Can Economic Opportunity Flourish When Communities Do Not? Can Economic Opportunity Flourish When Communities Do Not?

October 18, 2014
The Federal Reserve Bank of Boston's 58th Economic Conference: "Inequality of Economic Opportunity" Boston, Massachusetts

Boston Fed president Eric Rosengren said Saturday that creating economic opportunity for all may require new thinking and tactics, and new points of emphasis at the local level.

He was speaking at the Federal Reserve Bank of Boston's 58th Economic Conference - an interdisciplinary gathering of researchers and policymakers focused on "Inequality of Economic Opportunity."

Most of the key services that make up the infrastructure supporting opportunity are provided locally. "How well these local services are provided can vary considerably across communities, which in turn can have a substantial effect on the distribution of opportunities" for individuals, said Rosengren.

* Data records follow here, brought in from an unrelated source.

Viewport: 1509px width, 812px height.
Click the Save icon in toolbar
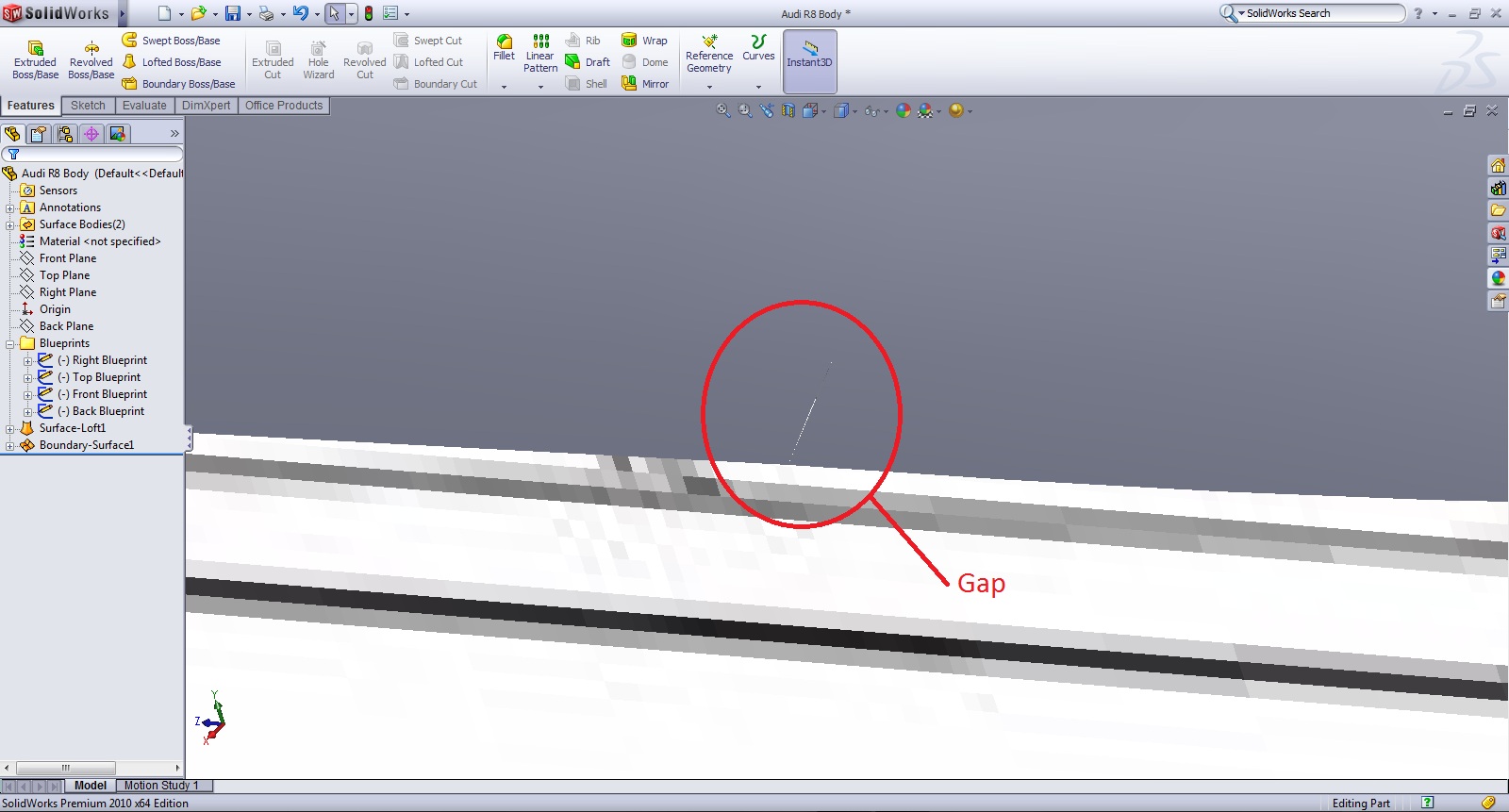(x=232, y=13)
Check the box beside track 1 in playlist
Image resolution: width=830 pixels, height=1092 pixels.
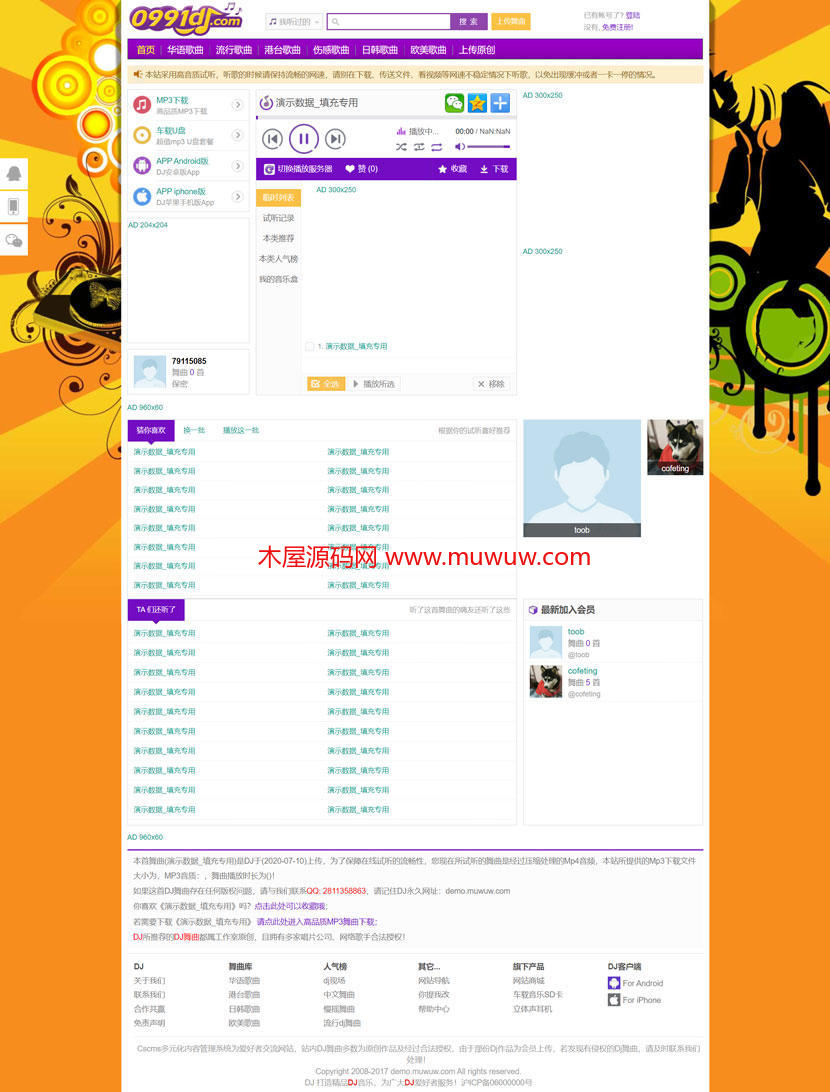[310, 347]
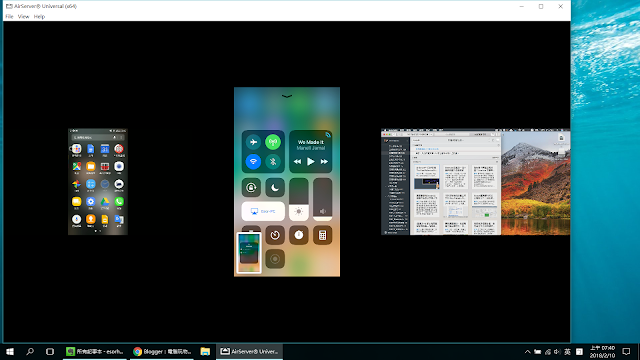Open the Calculator icon in Control Center
The width and height of the screenshot is (640, 360).
(322, 235)
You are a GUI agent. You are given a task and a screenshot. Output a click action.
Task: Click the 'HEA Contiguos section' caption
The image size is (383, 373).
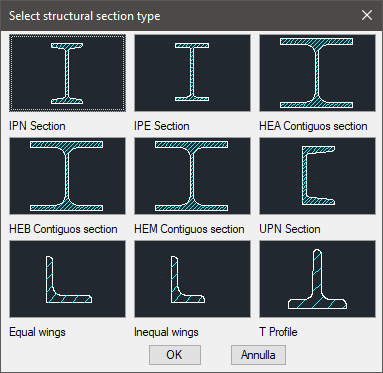pyautogui.click(x=313, y=126)
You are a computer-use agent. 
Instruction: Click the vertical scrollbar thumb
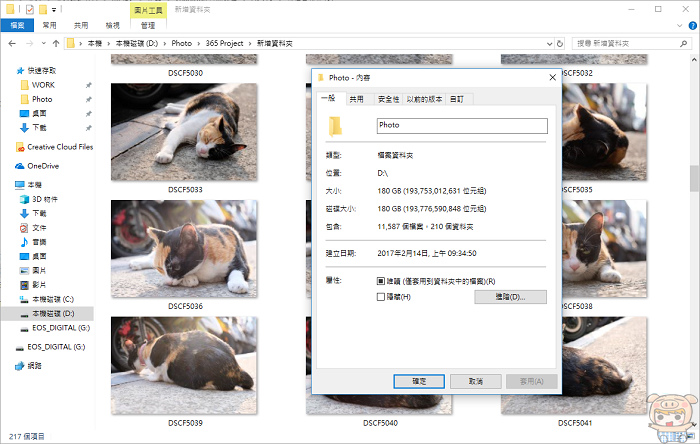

Money alone is not a sufficient solution, Rosengren said. "Many of the Massachusetts cities that have lagged the nation have performed worse over time despite significant expenditure."

The importance of "community context" underlines an important question, said Rosengren: "Is local civic and social infrastructure sufficient to provide opportunities for individuals to overcome economic barriers?"

Research by the Boston Fed found that having effective civic leadership and a common vision within a city - paired with strong cross-sector, collaborative support for that vision - can significantly improve the chances of a city's resurgence.

Looking to turn research into action, Boston Fed leaders "considered how we could facilitate and support revival in some of our region's mid-sized cities," said Rosengren. The resulting project is called the Working Cities Challenge.

The Challenge asked struggling mid-sized Massachusetts cities to submit proposals for solving a specific problem facing low- and moderate-income individuals. Proposals had to demonstrate strong collaboration between sectors.

"While the ultimate socioeconomic impact of this competition may take years to observe in the data, the initial qualitative results look promising," said Rosengren.

While income inequality may be a somewhat controversial issue, most people agree that equality of opportunity is a most worthy goal. "While we must not underestimate the challenges, hopefully we will be able to look back a decade or so from now and see significant progress in our communities and steady improvements in equality of opportunity."